The biochemical reactions to synthesize the O repeat occur in the cytoplasm/plasma membrane interface. They involve activated nucleotide sugar precursors that are available in the cytoplasm and membrane-associated glycosyltransferases that catalyse the formation of O-glycosidic linkages. The synthesis of the O repeating subunit begins with the transfer of a sugar-1-phosphate residue to undecaprenyl phosphate (Und-P) forming an Und-P-P-linked saccharide intermediate.
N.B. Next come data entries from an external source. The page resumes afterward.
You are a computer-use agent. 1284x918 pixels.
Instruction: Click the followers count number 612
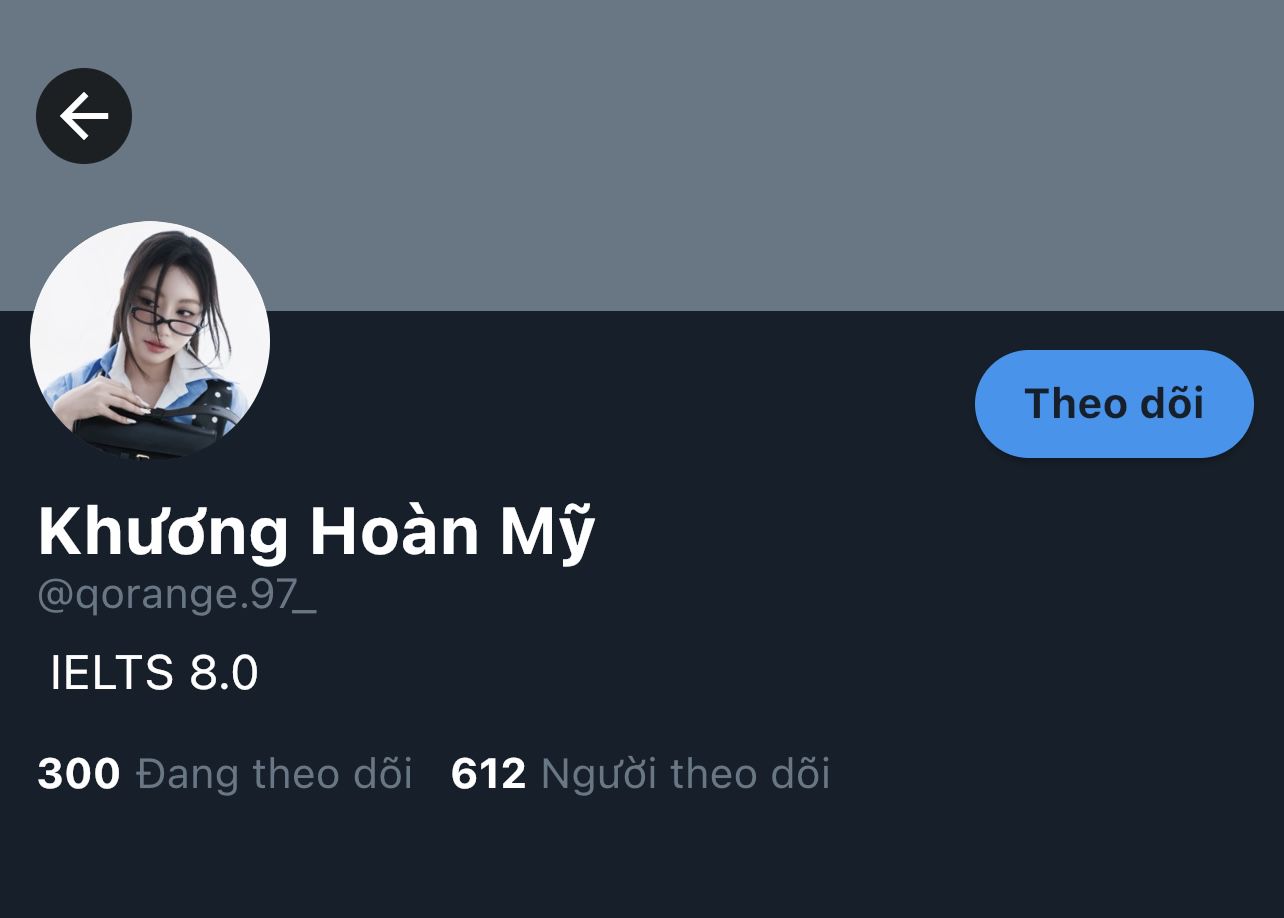[488, 774]
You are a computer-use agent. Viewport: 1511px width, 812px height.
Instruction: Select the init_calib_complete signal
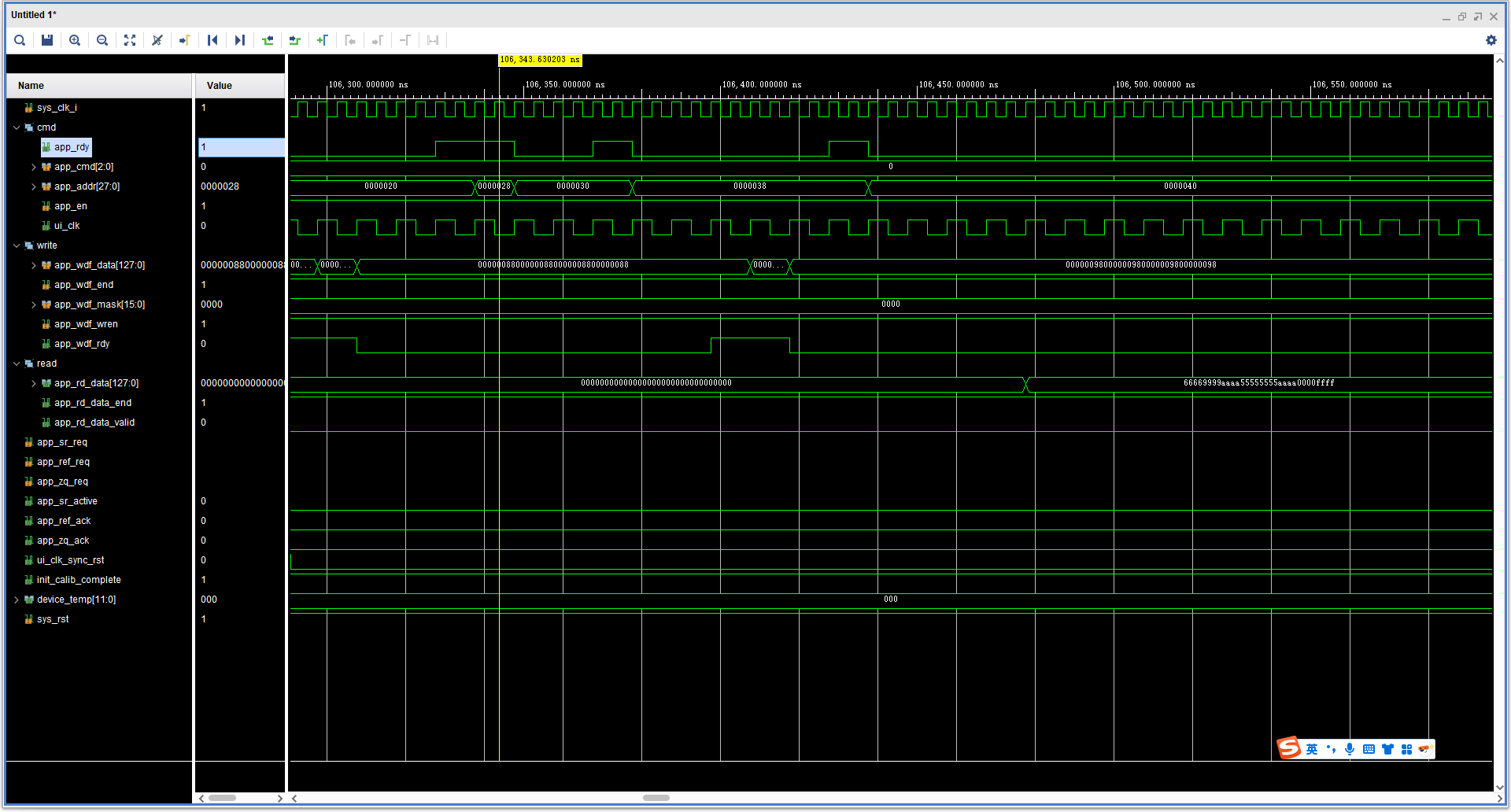click(x=79, y=579)
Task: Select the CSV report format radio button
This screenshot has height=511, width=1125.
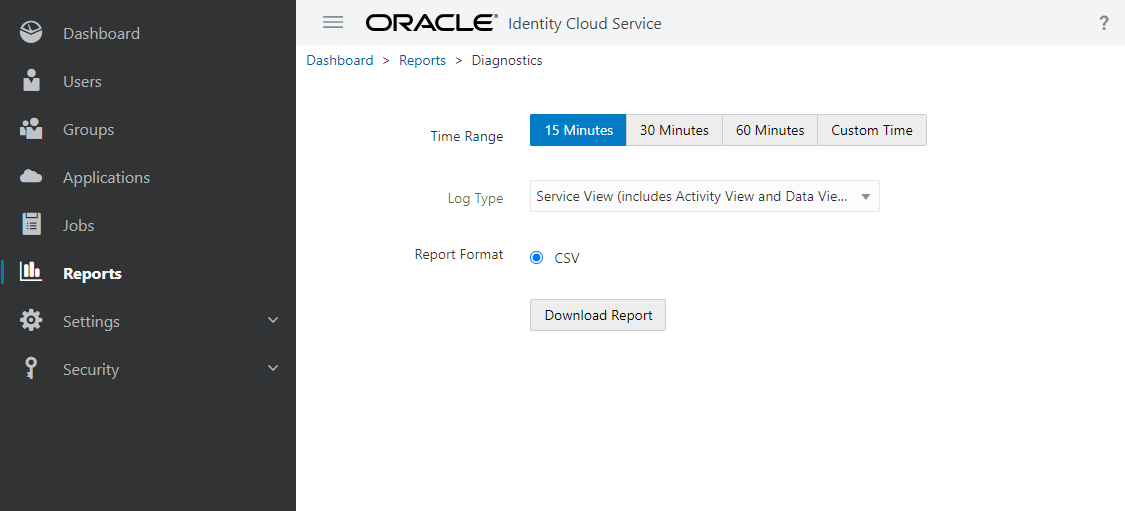Action: 537,258
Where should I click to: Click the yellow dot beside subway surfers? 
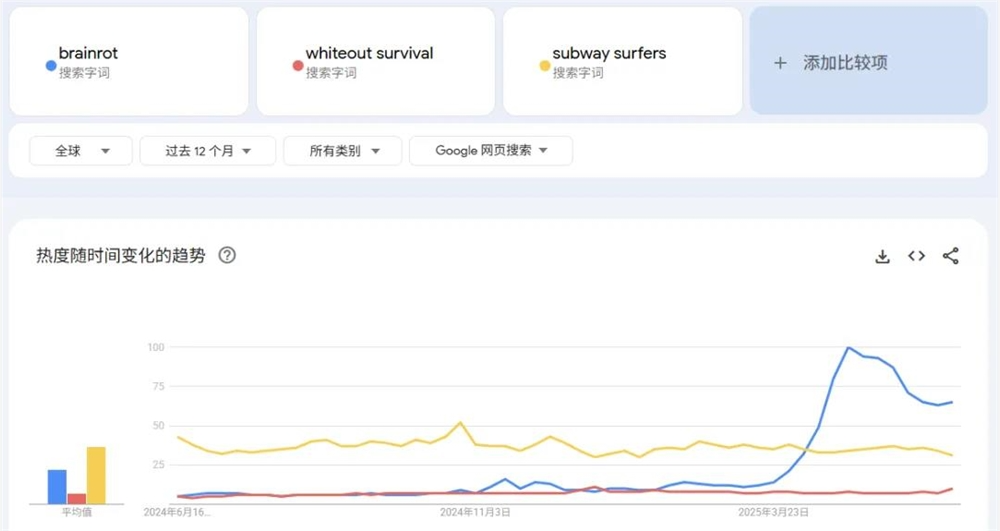tap(545, 66)
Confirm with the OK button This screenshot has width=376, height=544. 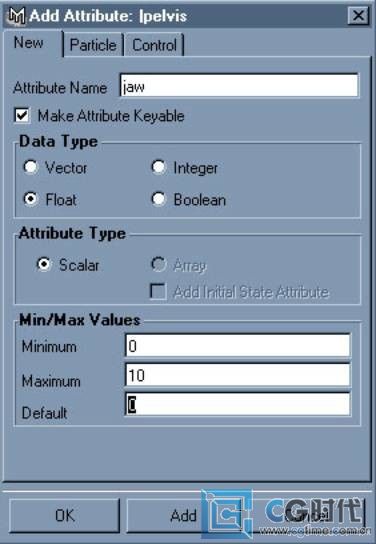[x=65, y=516]
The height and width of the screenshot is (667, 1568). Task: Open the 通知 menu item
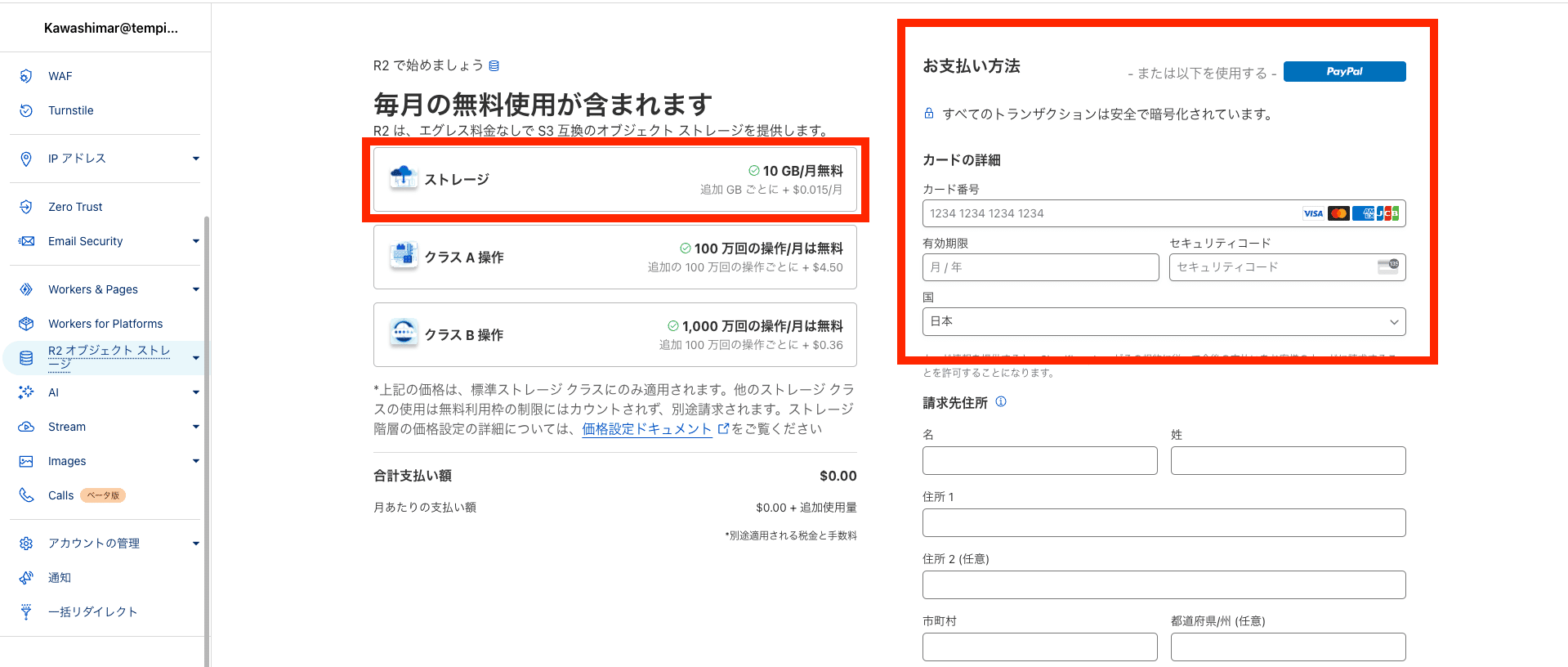coord(60,578)
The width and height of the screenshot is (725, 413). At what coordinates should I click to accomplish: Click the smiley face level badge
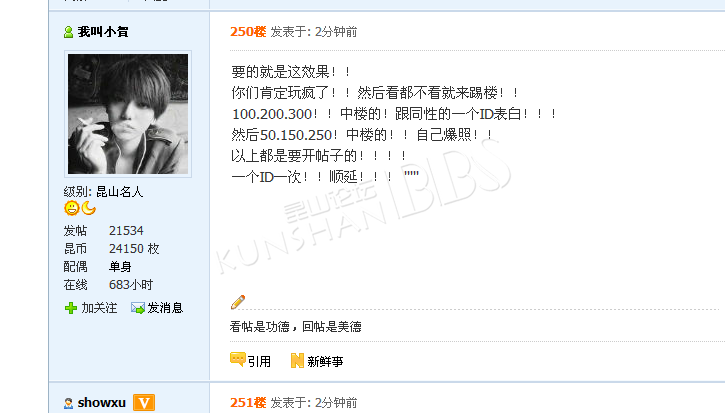72,209
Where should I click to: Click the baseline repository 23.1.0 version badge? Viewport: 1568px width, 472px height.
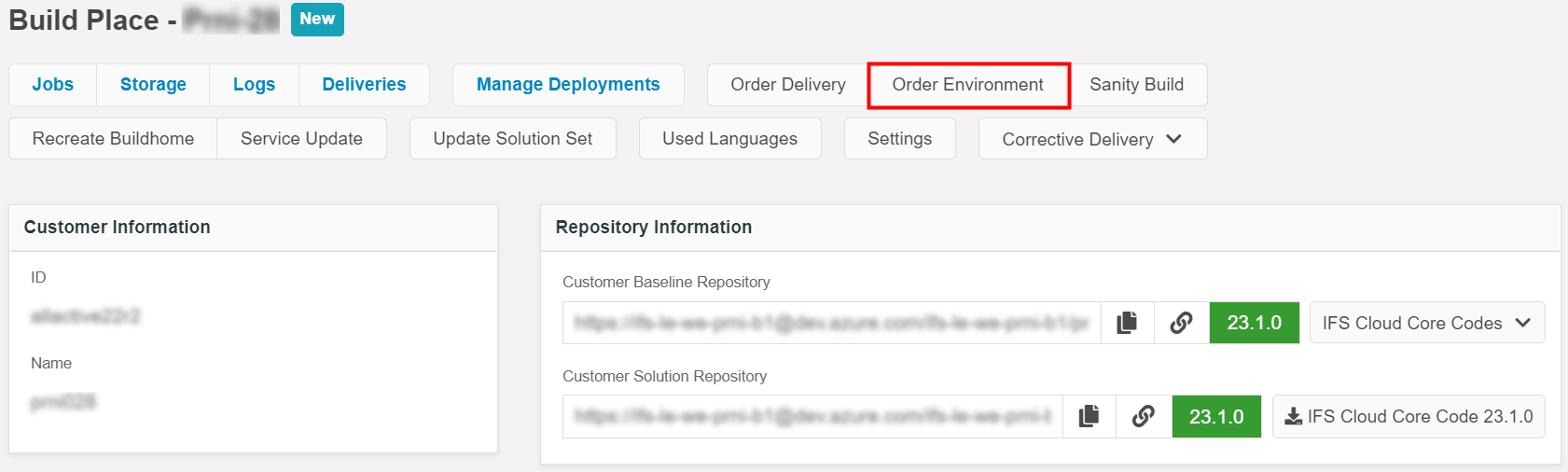tap(1254, 323)

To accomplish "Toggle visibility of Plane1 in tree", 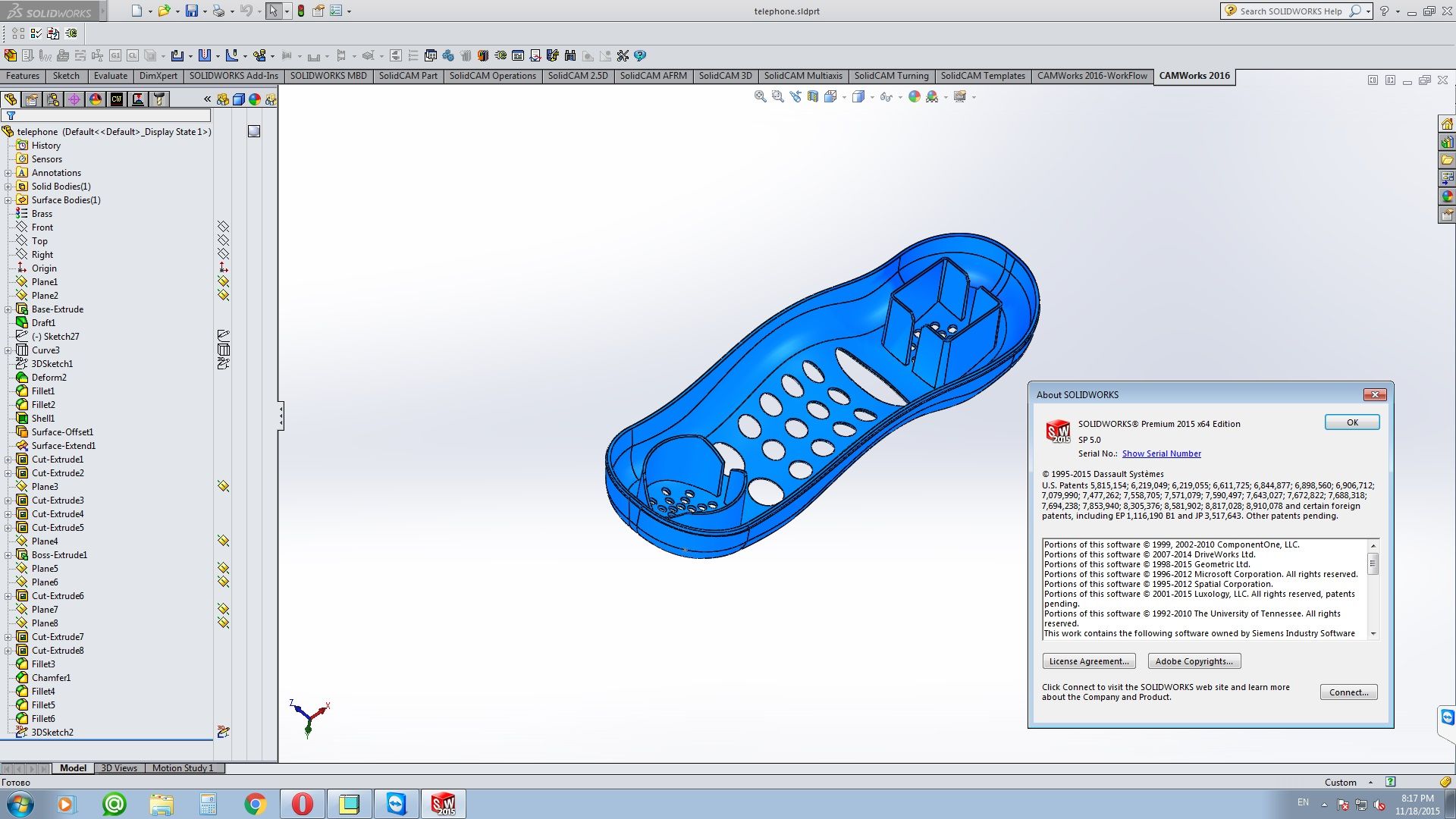I will click(x=222, y=281).

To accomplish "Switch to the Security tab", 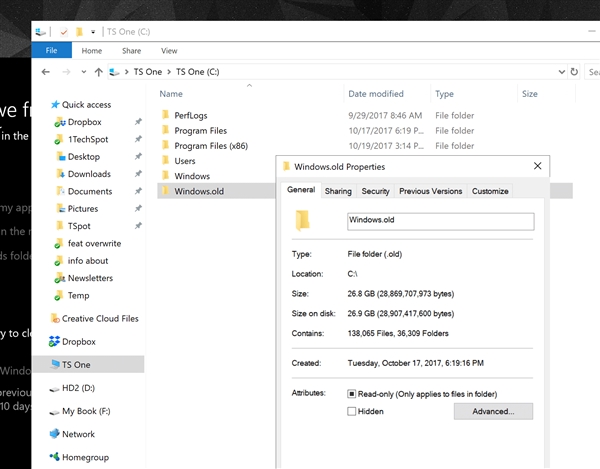I will click(x=375, y=191).
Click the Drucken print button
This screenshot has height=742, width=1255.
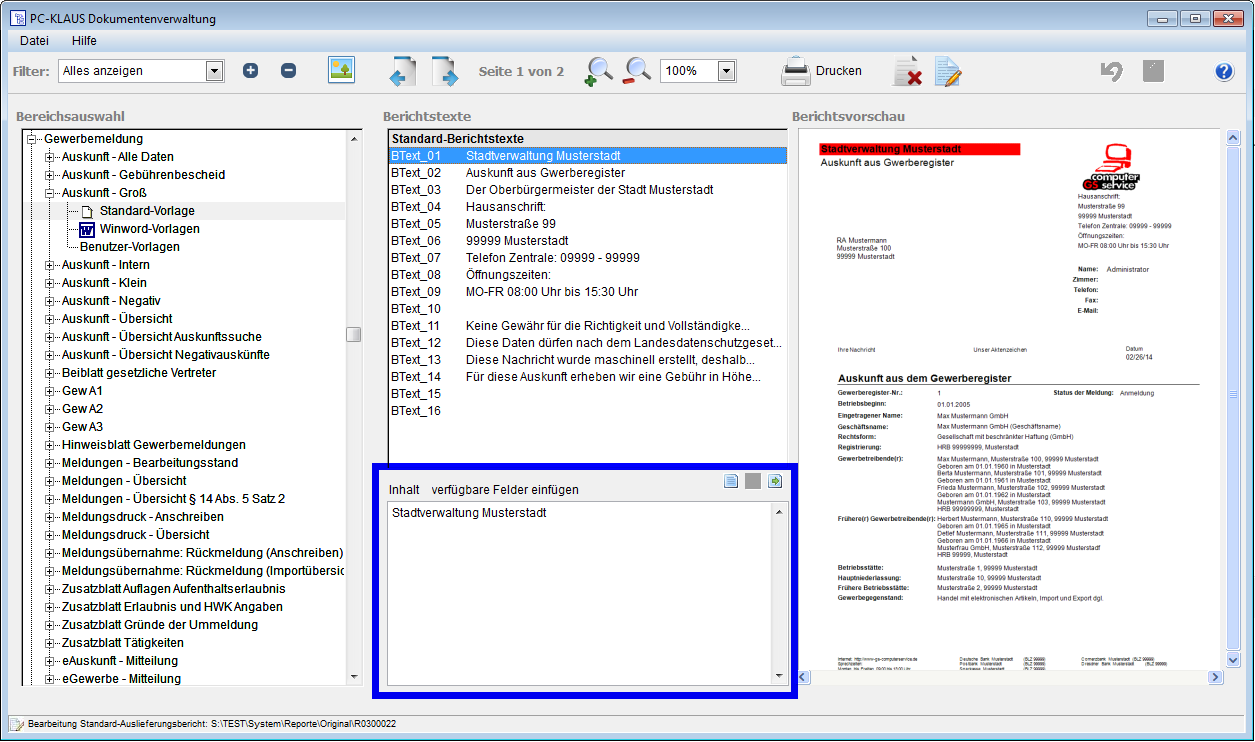click(821, 71)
This intermediate serves as an acceptor for the glycosyltransferase-dependent additions of the subsequent sugars to complete the synthesis of the O repeat. Various studies have shown that in many E. coli O antigens, the initiating enzyme is a tunicamycin-sensitive UDP-GlcNAc:Und-P GlcNAc-1-P transferase (Alexander & Valvano, 1994 ; Klena & Schnaitman, 1993 ; Rick & Silver, 1996 ). This enzyme also initiates the synthesis of enterobacterial common antigen (Rick & Silver, 1996 ) as well as O antigens in Shigella flexneri (Yao & Valvano, 1994 ), Klebsiella pneumoniae (Clarke et al., 1995 ) and some of the Salmonella enterica serogroups (Rick & Silver, 1996 ). Genetic and biochemical evidence supports that wecA (formerly rfe) is the structural gene encoding the UDP-GlcNAc:Und-P GlcNAc-1-P transferase (Rick & Silver, 1996 ). The presence of alternating hydrophobic and hydrophilic domains in the amino acid sequence of E. coli WecA suggests that the protein spans the plasma membrane several times. In a previous study, we have shown that WecA is only present in a fraction containing plasma membrane markers, confirming that it is an integral membrane protein (Amer & Valvano, 2000 ).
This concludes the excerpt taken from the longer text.